San Franciscans Hurl Their Rage at Parking Patrol

Link: San Franciscans Hurl Their Rage at Parking Patrol

"They think they can take out their frustration on government in general" by abusing the [parking control] officers, who work 40-hour weeks for about $40,000 a year," she said, adding, "They say, ‘I’m tired of the city taking my money.’ "

There certainly is money in parking tickets. San Francisco issues 1.9 million parking citations and brings in more than $40 million a year from violators, according to the transportation agency.

There’s obviously no excuse for beating up a meter maid, but it’s also not the case that the assaults on parking enforcement officers in San Francisco are some sort of random happenstance. This NY Times piece (in which only union officials and "parking experts" are quoted) seems to imply that it’s Californians’ crazed affinity for cars that’s to blame. (This, by the way, is probably the millionth NY Times piece that uses some lazy, pointless and ultimately inaccurate cliche about the culture of the West as its launchpad.)

Anyway, if the "car crazy culture" bit were true, parking enforcement would be as manic and dangerous in Los Angeles or Santa Barbara as it is here. But it’s not. It’s a fact that our city does some very aggressive parking enforcement and consequently demands a lot from its meter maids/tax collectors. Anecdotal example #1: I’ve received at least five tickets parked in my own driveway in the past year. Example #2: Last year we got a ticket while we were repairing a flat tire. The meter maid didn’t even stop to see if we were OK, he just whizzed by and took down our license plate. If we’d been murdered in a drive-by shooting in front of a fire hydrant, would the meter maid have pinned the ticket to our corpses?
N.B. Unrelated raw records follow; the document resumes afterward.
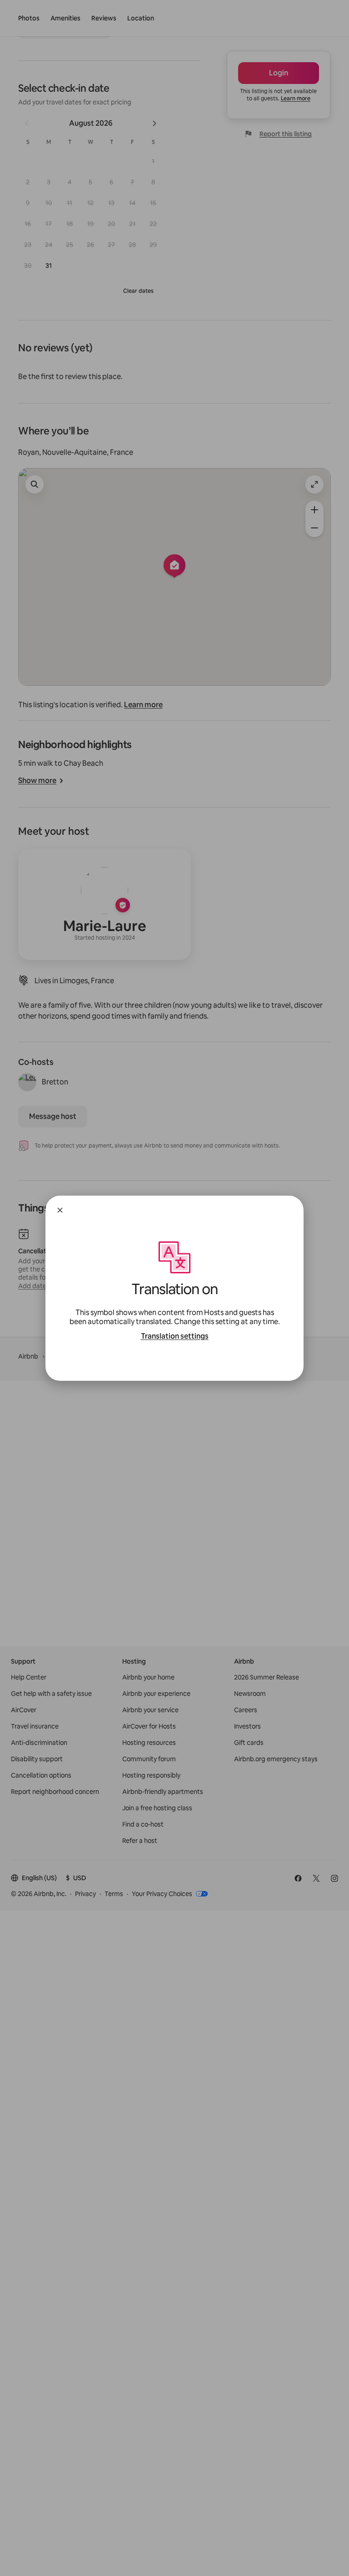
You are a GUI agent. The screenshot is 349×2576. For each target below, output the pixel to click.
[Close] (60, 1210)
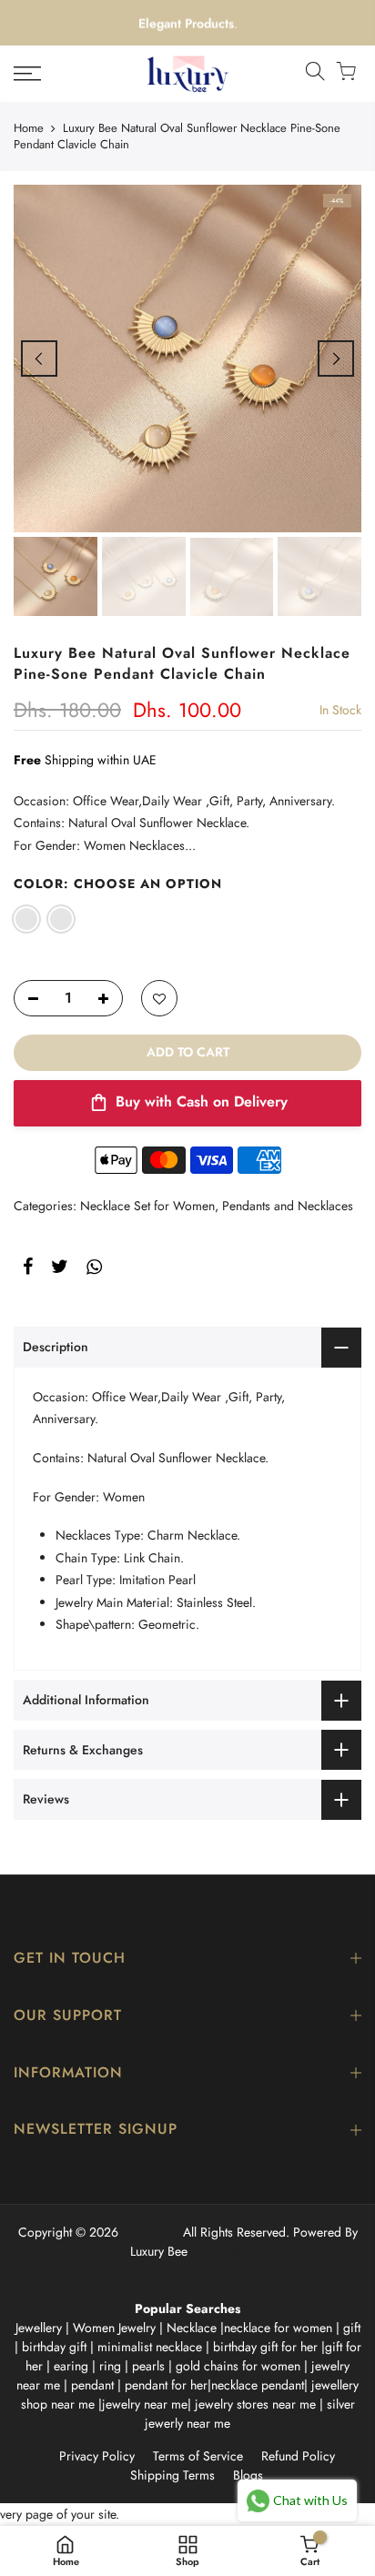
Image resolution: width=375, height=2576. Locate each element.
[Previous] (39, 358)
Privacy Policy (97, 2456)
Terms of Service (198, 2456)
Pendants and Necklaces (287, 1206)
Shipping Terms (172, 2475)
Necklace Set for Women (147, 1206)
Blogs (248, 2475)
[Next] (336, 358)
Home (29, 128)
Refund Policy (298, 2456)
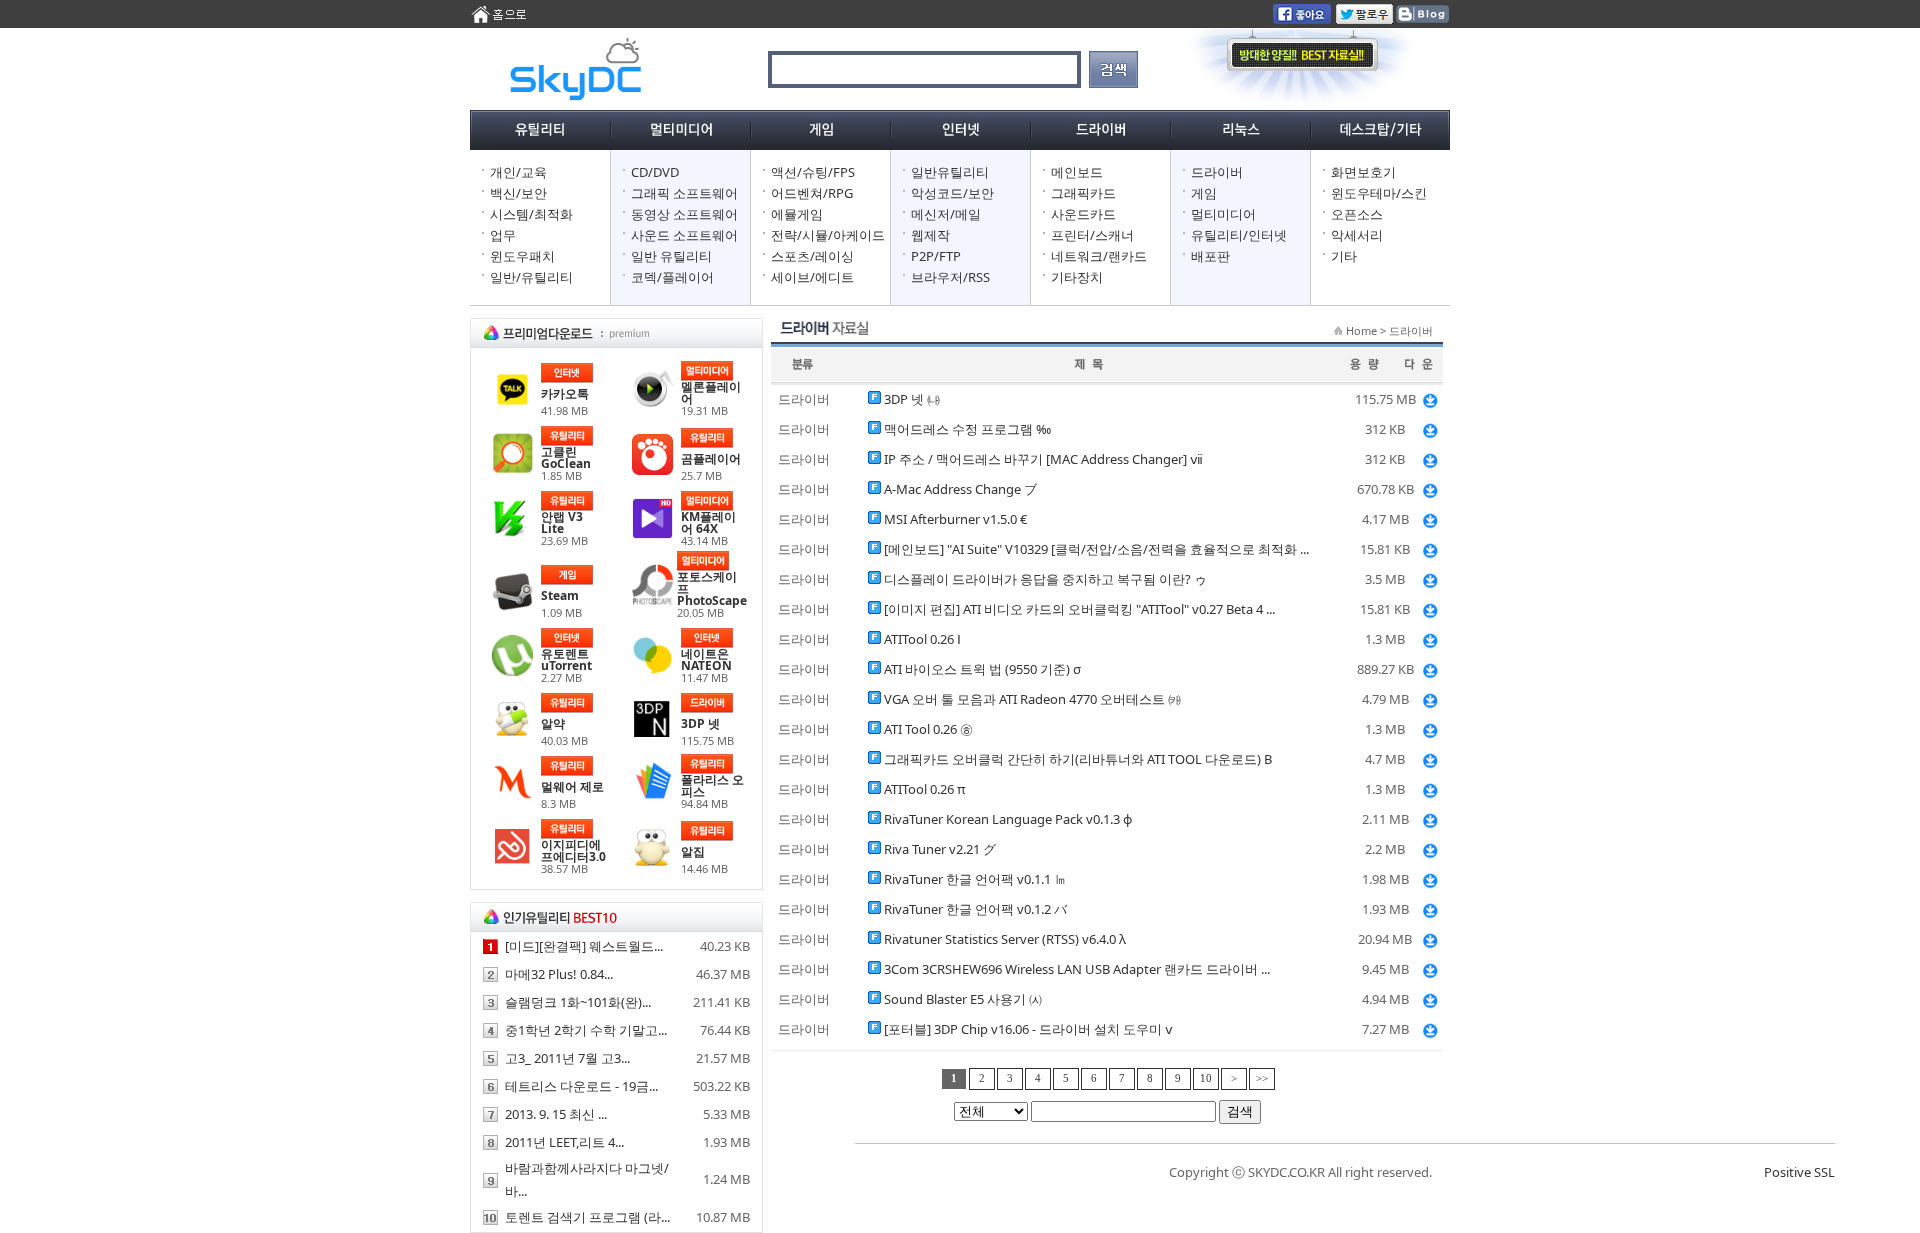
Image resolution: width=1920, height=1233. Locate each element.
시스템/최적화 (531, 214)
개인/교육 (518, 172)
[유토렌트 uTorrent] (512, 671)
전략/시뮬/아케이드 (828, 235)
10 (1206, 1078)
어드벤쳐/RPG (812, 193)
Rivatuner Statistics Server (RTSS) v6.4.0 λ (1005, 939)
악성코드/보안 (952, 193)
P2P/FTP (936, 256)
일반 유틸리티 (671, 256)
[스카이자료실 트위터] (1364, 19)
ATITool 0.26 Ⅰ (922, 639)
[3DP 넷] (652, 735)
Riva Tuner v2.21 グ (940, 849)
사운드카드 (1083, 214)
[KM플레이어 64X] (652, 534)
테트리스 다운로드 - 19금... (581, 1086)
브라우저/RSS (950, 277)
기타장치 (1077, 277)
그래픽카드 (1083, 193)
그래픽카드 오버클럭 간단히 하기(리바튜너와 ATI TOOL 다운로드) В (1078, 759)
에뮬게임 (797, 214)
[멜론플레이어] (652, 404)
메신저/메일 (946, 214)
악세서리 (1357, 235)
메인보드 (1077, 172)
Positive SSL (1799, 1172)
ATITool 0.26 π (925, 789)
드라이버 (1217, 172)
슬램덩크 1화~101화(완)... (578, 1002)
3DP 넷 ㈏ (912, 399)
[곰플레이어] (652, 470)
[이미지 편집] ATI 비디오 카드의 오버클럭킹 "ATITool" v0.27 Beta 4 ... (1079, 609)
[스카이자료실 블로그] (1421, 19)
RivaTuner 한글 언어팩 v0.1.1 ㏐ (975, 879)
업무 (503, 235)
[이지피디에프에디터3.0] (512, 862)
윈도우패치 (522, 256)
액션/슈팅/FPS (813, 172)
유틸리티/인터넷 (1239, 235)
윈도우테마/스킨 (1379, 193)
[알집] (652, 863)
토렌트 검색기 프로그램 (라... (587, 1217)
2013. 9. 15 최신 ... (556, 1114)
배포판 (1210, 256)
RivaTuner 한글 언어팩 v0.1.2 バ (975, 909)
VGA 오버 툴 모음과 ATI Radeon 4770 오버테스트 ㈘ (1032, 699)
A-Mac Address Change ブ (960, 489)
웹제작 (930, 235)
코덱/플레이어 (672, 277)
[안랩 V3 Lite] (512, 534)
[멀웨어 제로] (512, 798)
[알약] (512, 735)
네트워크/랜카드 (1099, 256)
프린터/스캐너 (1092, 235)
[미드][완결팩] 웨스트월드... (584, 946)
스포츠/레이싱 (812, 256)
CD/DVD (655, 172)
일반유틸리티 (950, 172)
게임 (1204, 193)
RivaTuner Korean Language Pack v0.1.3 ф (1008, 819)
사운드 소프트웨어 (684, 235)
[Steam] (512, 607)
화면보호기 (1363, 172)
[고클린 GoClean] (512, 469)
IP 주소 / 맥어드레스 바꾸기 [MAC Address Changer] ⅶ (1043, 459)
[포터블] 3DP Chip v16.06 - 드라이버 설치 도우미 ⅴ (1028, 1029)
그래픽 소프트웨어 (684, 193)
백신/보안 (518, 193)
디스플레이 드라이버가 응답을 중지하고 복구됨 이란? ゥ (1045, 579)
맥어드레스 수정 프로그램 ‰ (967, 429)
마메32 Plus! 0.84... (559, 974)
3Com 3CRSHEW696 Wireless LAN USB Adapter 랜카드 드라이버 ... (1077, 969)
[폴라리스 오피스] (652, 797)
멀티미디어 (1223, 214)
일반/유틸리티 (531, 277)
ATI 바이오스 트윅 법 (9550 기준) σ (982, 669)
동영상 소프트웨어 (684, 214)
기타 (1344, 256)
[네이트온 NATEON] (652, 671)
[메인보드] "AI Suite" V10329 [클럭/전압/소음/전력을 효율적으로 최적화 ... (1096, 549)
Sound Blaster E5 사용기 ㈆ (963, 999)
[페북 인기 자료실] (1302, 19)
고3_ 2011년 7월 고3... (567, 1058)
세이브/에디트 (812, 277)
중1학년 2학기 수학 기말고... (586, 1030)
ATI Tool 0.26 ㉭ (928, 729)
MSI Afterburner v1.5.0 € (955, 519)
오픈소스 (1357, 214)
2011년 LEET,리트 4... (564, 1142)
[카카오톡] (512, 405)
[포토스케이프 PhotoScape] (652, 600)
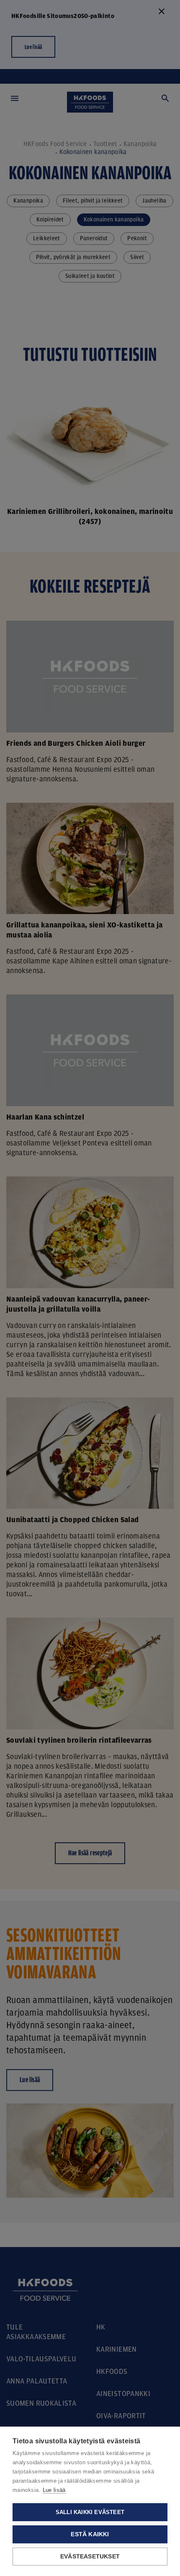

San Francisco is not a car-crazy city, at any rate. We love our public transit here (one of the reasons why we moved to our neighborhood is because it’s near a BART station). As the Times piece points out, the only thing wrong with public transit in San Francisco is that there isn’t enough of it, but on the other hand, no duh, that’s the problem with public transit in every city on the globe.

I’ve always wondered how parking enforcement might change if there weren’t a profit motive in it for the city, but I suppose that’s a pointless fantasy, since parking fines represent such a gigantic chunk of the city’s annual budget. (To put it in perspective, the $40 million in parking fines plus the $33 million in parking taxes pay for about 25% of the budget of the entire SF Police Department.) I realize that the money’s gotta come from somewhere, but taking it out of the pockets of people who happen to roll to a stop in front of a red curb after getting a flat tire seems sort of wrong to me.

End of embittered municipal rant. I thank you for permitting me to indulge myself.